▸ Action item:
Reproduce exactly, and only, the lines below from the one containing "You are a computer-use" through the one containing "Instruction: Open the".

▸ Supplied data:
········

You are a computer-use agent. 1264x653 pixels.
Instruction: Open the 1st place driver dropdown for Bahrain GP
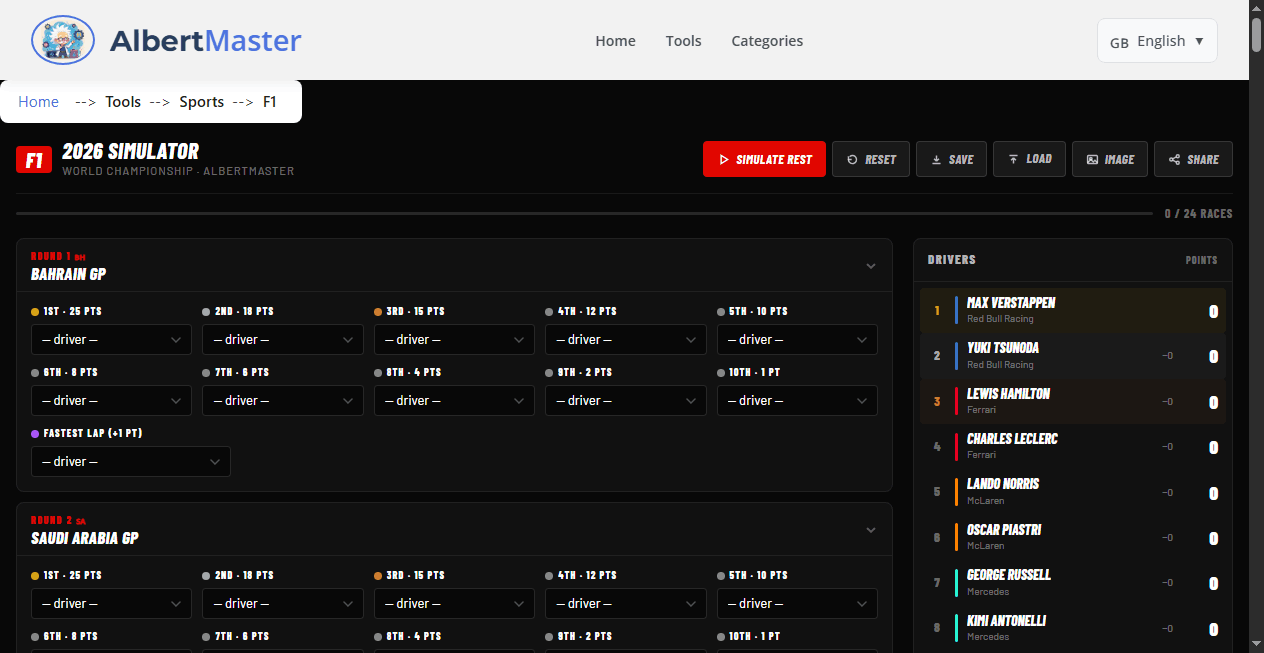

········

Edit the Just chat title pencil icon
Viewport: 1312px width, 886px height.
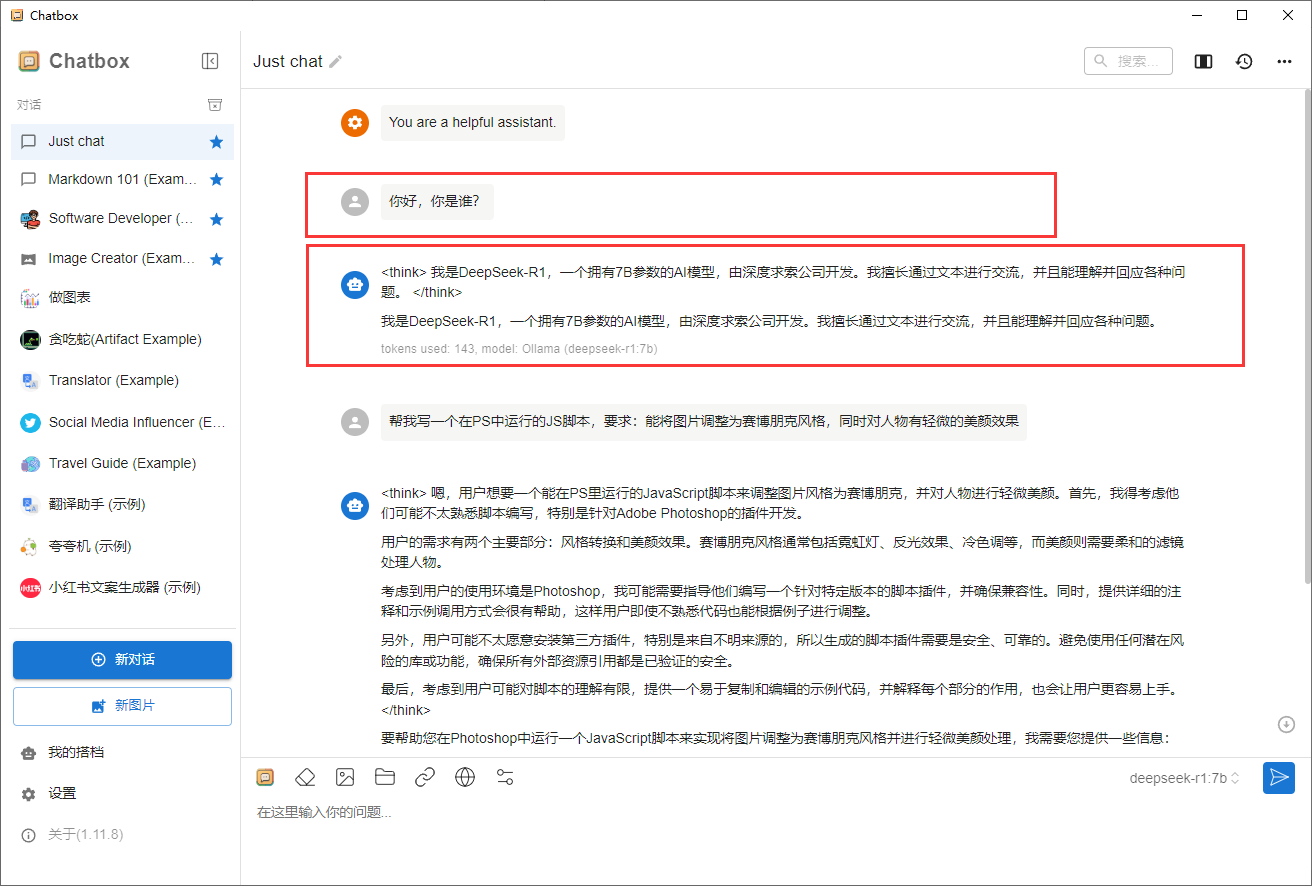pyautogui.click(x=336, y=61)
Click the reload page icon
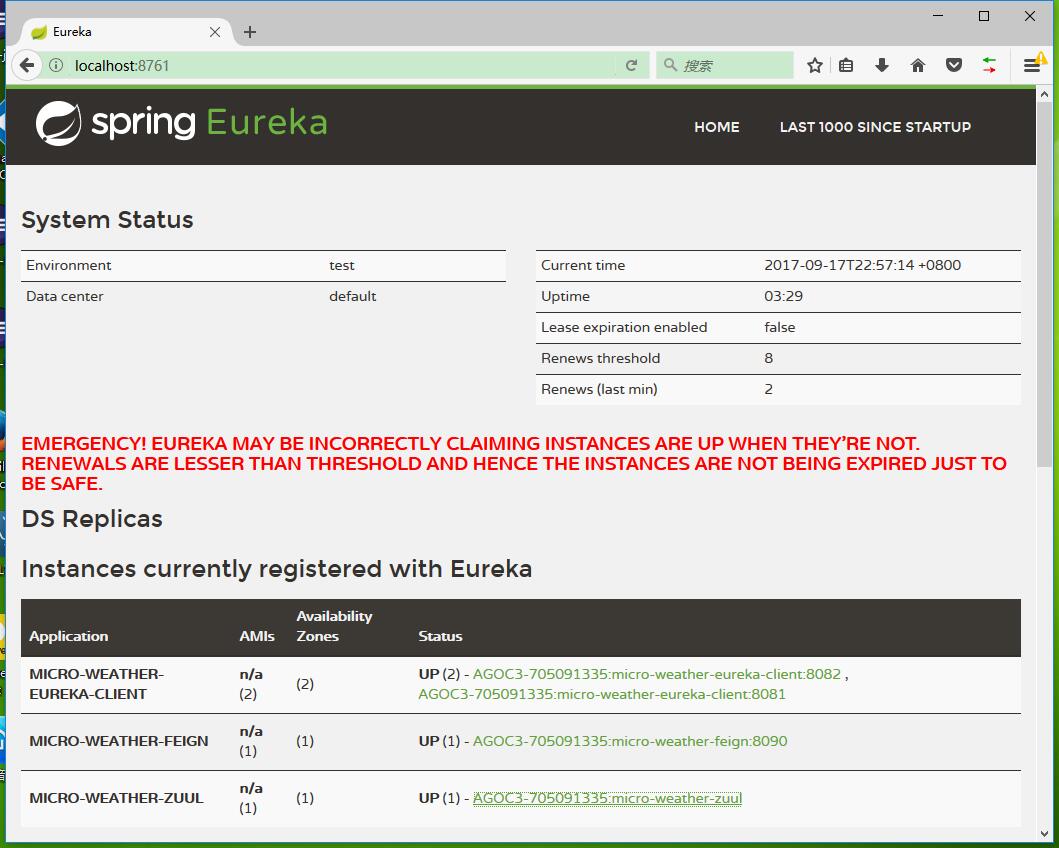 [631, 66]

········

▸ Response area:
You are a computer-use agent. 1264x653 pixels.
Instruction: Open the 1st place driver dropdown for Bahrain GP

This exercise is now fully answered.